Evans’ article, which was published yesterday, talks about Nakamba’s hometown of Hwange already considering erecting a statue for him in honour of his move to the English Premiership.
“Marvelous knows that we are recognising him for his hard work with this idea and, hopefully, the statue will be a confidence-booster for him,’’ said Ndlovu.
“The people of Hwange realise their heroes and while the exact details are yet to be finalised, discussions are taking place to decide what happens next.
“They (the people of Hwange) will be watching Marvelous in action for Aston Villa at every opportunity. The Premier League is popular and easily viewed in our country and we all want him to do well.
“I’m a big Liverpool fan and I still follow my old teams — Coventry, Birmingham City and Sheffield United very closely. But, I will be following Aston Villa now, because of Marvelous.’’
Evans notes, in his report, that times have changed and says Nakamba’s move is made even more impressive considering the hurdles that were in his path and how he cleared all of them.
“Every weekend, the people in his hometown watch local football and visit church and now they have a new focus,’’ Evans
“Ndlovu used to send Coventry shirts back to his homeland to spread the word in the 1990s.
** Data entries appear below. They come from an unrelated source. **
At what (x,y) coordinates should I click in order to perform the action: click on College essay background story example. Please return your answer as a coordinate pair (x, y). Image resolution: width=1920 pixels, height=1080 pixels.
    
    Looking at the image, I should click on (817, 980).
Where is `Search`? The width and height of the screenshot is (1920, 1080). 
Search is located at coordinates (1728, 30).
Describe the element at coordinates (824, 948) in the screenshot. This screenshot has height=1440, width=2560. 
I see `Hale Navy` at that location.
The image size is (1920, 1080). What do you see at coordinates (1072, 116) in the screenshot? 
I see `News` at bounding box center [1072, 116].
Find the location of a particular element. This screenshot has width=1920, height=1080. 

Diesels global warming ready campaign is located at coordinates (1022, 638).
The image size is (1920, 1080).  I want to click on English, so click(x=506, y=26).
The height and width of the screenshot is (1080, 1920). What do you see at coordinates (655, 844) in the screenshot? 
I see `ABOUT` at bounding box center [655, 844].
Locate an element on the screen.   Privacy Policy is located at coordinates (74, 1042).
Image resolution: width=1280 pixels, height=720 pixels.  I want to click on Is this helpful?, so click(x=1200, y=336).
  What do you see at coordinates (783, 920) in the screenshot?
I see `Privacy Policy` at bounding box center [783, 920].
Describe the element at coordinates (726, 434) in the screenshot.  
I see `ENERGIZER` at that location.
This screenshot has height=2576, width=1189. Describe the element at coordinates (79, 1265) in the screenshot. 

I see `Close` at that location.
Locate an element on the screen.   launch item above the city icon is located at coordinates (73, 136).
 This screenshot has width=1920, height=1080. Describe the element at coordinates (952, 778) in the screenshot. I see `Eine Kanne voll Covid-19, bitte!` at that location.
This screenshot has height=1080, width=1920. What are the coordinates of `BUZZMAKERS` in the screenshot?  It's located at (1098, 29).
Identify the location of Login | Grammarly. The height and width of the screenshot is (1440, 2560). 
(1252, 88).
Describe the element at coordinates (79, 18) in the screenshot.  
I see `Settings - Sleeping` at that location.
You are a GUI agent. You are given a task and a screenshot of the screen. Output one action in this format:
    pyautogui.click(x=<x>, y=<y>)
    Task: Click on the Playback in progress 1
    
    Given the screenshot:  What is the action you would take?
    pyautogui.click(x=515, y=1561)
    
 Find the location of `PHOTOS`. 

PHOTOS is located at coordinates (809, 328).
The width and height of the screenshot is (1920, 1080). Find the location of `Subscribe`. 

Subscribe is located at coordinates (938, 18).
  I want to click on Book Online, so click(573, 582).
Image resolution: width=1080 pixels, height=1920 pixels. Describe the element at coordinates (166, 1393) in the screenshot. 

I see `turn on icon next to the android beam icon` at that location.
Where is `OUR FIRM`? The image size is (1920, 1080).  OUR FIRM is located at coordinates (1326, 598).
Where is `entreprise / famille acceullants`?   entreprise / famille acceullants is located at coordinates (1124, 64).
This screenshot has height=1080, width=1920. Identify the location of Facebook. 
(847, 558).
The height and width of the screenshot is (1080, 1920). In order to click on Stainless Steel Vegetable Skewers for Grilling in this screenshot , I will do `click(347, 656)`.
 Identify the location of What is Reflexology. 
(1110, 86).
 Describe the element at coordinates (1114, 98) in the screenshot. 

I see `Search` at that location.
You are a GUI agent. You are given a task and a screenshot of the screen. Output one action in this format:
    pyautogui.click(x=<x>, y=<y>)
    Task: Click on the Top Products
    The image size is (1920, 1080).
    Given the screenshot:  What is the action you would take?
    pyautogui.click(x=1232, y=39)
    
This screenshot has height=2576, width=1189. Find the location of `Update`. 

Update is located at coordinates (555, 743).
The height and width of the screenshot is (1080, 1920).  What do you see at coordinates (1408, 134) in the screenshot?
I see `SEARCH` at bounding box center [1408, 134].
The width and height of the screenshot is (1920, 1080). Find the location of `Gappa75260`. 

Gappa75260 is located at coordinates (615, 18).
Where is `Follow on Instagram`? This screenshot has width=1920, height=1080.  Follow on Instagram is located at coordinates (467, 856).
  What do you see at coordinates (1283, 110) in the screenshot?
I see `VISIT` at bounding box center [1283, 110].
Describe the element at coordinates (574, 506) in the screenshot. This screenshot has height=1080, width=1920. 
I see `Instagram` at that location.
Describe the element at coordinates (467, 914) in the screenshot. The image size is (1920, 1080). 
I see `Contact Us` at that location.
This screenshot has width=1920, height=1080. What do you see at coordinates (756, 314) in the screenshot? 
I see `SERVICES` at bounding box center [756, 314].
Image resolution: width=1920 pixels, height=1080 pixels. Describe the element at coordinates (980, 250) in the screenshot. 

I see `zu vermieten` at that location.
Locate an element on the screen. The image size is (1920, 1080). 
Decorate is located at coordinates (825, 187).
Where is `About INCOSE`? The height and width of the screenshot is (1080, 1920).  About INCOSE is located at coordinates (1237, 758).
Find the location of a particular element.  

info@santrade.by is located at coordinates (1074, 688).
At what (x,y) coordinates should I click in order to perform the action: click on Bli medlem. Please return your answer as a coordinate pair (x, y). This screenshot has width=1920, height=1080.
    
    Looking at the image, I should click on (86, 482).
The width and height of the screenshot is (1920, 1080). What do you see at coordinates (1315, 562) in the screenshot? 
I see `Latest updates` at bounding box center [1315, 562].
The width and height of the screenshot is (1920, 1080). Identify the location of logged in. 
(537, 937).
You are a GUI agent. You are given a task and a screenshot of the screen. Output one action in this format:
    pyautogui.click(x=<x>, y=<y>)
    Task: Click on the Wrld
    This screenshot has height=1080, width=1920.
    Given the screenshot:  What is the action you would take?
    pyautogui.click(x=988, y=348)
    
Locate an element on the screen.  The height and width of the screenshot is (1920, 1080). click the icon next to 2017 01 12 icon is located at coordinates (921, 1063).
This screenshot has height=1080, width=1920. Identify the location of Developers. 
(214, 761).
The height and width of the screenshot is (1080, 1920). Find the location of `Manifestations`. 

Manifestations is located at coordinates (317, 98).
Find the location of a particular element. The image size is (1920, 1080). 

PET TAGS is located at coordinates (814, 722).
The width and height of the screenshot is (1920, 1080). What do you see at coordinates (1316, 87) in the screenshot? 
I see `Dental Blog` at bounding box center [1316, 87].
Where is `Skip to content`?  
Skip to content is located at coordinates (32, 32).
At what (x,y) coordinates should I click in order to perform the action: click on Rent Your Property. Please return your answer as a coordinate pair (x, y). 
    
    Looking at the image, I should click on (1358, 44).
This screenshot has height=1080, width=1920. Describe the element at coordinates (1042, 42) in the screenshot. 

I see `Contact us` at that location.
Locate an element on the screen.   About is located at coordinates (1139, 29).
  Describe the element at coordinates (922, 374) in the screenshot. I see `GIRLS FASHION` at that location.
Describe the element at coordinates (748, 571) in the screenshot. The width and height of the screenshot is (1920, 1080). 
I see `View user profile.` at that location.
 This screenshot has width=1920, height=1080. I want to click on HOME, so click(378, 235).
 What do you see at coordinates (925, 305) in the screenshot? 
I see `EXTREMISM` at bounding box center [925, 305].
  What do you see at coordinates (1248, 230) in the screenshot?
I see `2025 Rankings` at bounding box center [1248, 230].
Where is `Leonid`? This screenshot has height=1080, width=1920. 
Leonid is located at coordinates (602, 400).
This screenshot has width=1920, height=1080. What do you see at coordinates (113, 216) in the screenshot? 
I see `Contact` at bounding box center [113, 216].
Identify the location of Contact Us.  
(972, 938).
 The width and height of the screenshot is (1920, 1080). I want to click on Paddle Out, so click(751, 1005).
But, with access to the Internet and social media, the new-found love for Villa has already started and will continue to grow if Nakamba makes an impact.
“Nakamba’s elevation to the most popular league in the world is made even more impressive by the difficulty of his journey.
“He grew up in a town with a close-knit community of around 30 000 people. They came together in 1972 when 427 workers died after an underground gas explosion at Hwange Colliery — Zimbabwe’s worst mining tragedy on record.
“Money is short in the area and disease is rife. There are also a reported 1,3 million people living in Zimbabwe with HIV. But, the battle-hardened midfielder refused to be swallowed up by the challenges that came his way and has now become Zimbabwe’s leading light.
“When Nakamba’s deal was confirmed, it quickly became clear that this was the transfer the football-made nation have long craved since their last representative, Benjani Mwaruwari, left Portsmouth in 2012.’’
Evans also reveals that Villa had tracked Nakamba in January 2017, for what would have been a modest transfer fee of around £2 million.
“Villa were a Championship club, then, they were unable to satisfy the salary and transfer fee requirements to get the deal done,’’ Evans wrote.
“Nakamba’s international career was also in its infancy, which added further complications. But, the promotion to the Premier League allowed Villa to increase the figures which, in turn, solved the work permit problem this time around.
“What becomes of this quiet and reserved young man in England remains to be seen. It is still early days and his English still needs to improve but, having spent time in Belgium, Holland and France, Nakamba has already embraced European culture.
“But, moving to England as a single man, with no close friends nearby, is a challenge in itself. Millions of Zimbabweans have also adopted the claret and blues as their ‘second team’ in the hope that Nakamba can shine following his switch from Belgium’s Club Brugge.
“To truly understand the impact Marvelous Nakamba’s move to Aston Villa has had on the people of Zimbabwe, you only need to see the reaction of those back home.
“The Athletic has been told that there are plans to erect a statue of the 25-year-old in Hwange.’